[clang] [X86][CIR]Implement handling for F16 halfs to float conversion builtins (PR #173572)

Thu Dec 25 06:32:25 PST 2025

https://github.com/Priyanshu3820 updated https://github.com/llvm/llvm-project/pull/173572

>From 21e58286204a47fb72470e7a1598e1d649ddfcba Mon Sep 17 00:00:00 2001
From: Priyanshu Kumar <10b.priyanshu at gmail.com>
Date: Thu, 25 Dec 2025 14:21:53 +0000
Subject: [PATCH 1/2] Implement handling for F16 halfs to floats conversion
 builtins

---
 clang/lib/CIR/CodeGen/CIRGenBuiltinX86.cpp    |  56 +++++-
 .../CodeGenBuiltins/X86/avx512f16c-builtins.c | 185 ++++++++++++++++++
 2 files changed, 240 insertions(+), 1 deletion(-)

## RECORDED DATA
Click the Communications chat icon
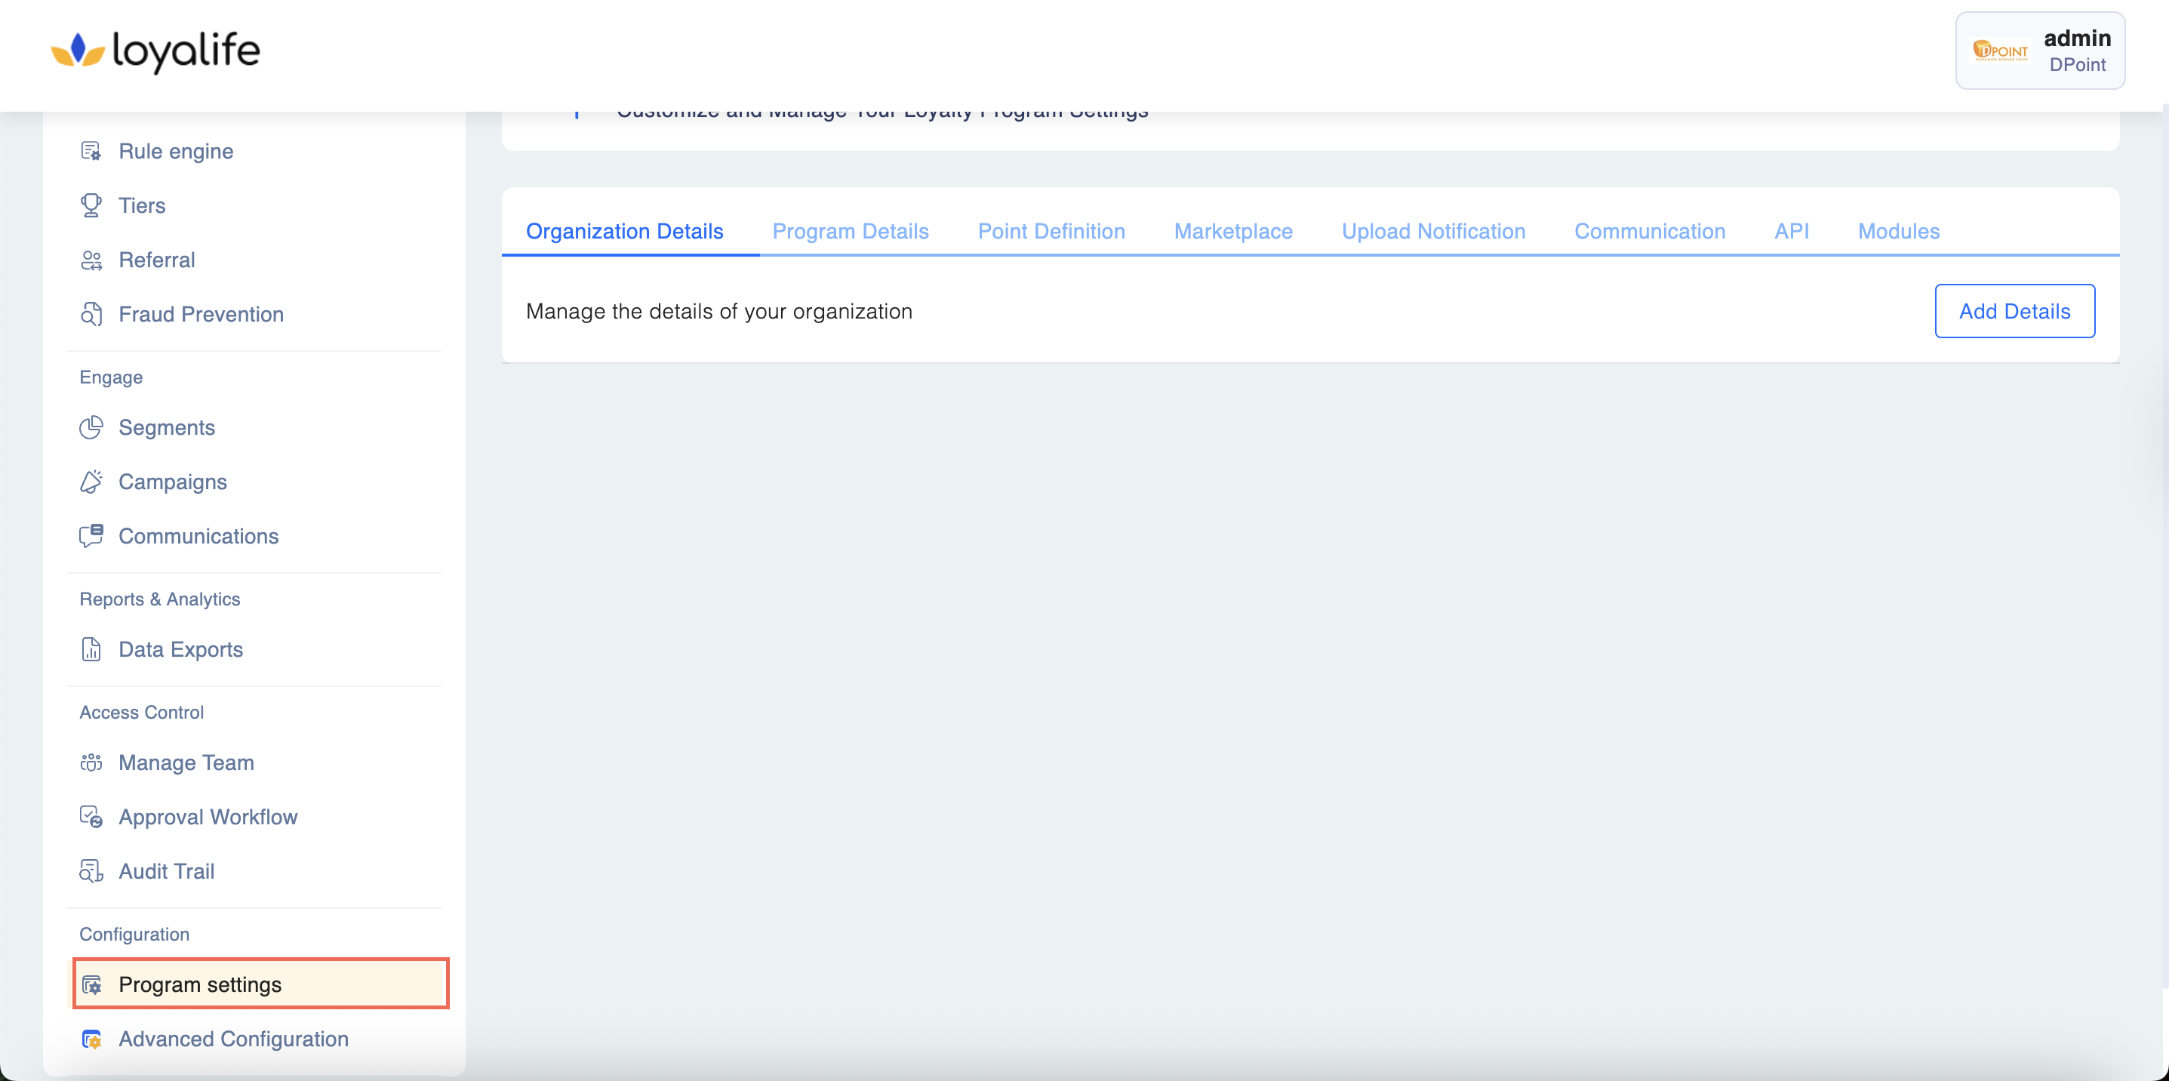Image resolution: width=2169 pixels, height=1081 pixels. (91, 536)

## DIRECTIVES
[1] Output the passage of the pull request notice starting at "Thu Dec 25 06:32:25" and ending at "insertions(+), 1 deletion(-)", copied word for word.
[2] Please condense the paragraph of the pull request notice that begins ">From 21e58286" into a short list that keeps its main facts.
[3] Take the pull request notice further, picking up after its last line and not after the listing.

## EXERCISE ANSWERS
[1]
Thu Dec 25 06:32:25 PST 2025

https://github.com/Priyanshu3820 updated https://github.com/llvm/llvm-project/pull/173572

>From 21e58286204a47fb72470e7a1598e1d649ddfcba Mon Sep 17 00:00:00 2001
From: Priyanshu Kumar <10b.priyanshu at gmail.com>
Date: Thu, 25 Dec 2025 14:21:53 +0000
Subject: [PATCH 1/2] Implement handling for F16 halfs to floats conversion
 builtins

---
 clang/lib/CIR/CodeGen/CIRGenBuiltinX86.cpp    |  56 +++++-
 .../CodeGenBuiltins/X86/avx512f16c-builtins.c | 185 ++++++++++++++++++
 2 files changed, 240 insertions(+), 1 deletion(-)

[2]
- Commit: 21e58286204a47fb72470e7a1598e1d649ddfcba
- Author: Priyanshu Kumar (10b.priyanshu at gmail.com)
- Date: Thu, 25 Dec 2025 14:21:53 +0000
- Subject: [PATCH 1/2] Implement handling for F16 halfs to floats conversion builtins

[3]
 create mode 100644 clang/test/CIR/CodeGenBuiltins/X86/avx512f16c-builtins.c

diff --git a/clang/lib/CIR/CodeGen/CIRGenBuiltinX86.cpp b/clang/lib/CIR/CodeGen/CIRGenBuiltinX86.cpp
index 75bf25b20f1af..07f915b51ad6d 100644
--- a/clang/lib/CIR/CodeGen/CIRGenBuiltinX86.cpp
+++ b/clang/lib/CIR/CodeGen/CIRGenBuiltinX86.cpp
@@ -14,13 +14,20 @@
 #include "CIRGenBuilder.h"
 #include "CIRGenFunction.h"
 #include "CIRGenModule.h"
+#include "mlir/IR/BuiltinTypes.h"
 #include "mlir/IR/Location.h"
+#include "mlir/IR/Types.h"
+#include "mlir/IR/Value.h"
 #include "mlir/IR/ValueRange.h"
 #include "clang/Basic/Builtins.h"
 #include "clang/Basic/TargetBuiltins.h"
+#include "clang/CIR/Dialect/IR/CIRDialect.h"
 #include "clang/CIR/Dialect/IR/CIRTypes.h"
 #include "clang/CIR/MissingFeatures.h"
+#include "llvm/ADT/ArrayRef.h"
+#include "llvm/ADT/StringRef.h"
 #include "llvm/Support/ErrorHandling.h"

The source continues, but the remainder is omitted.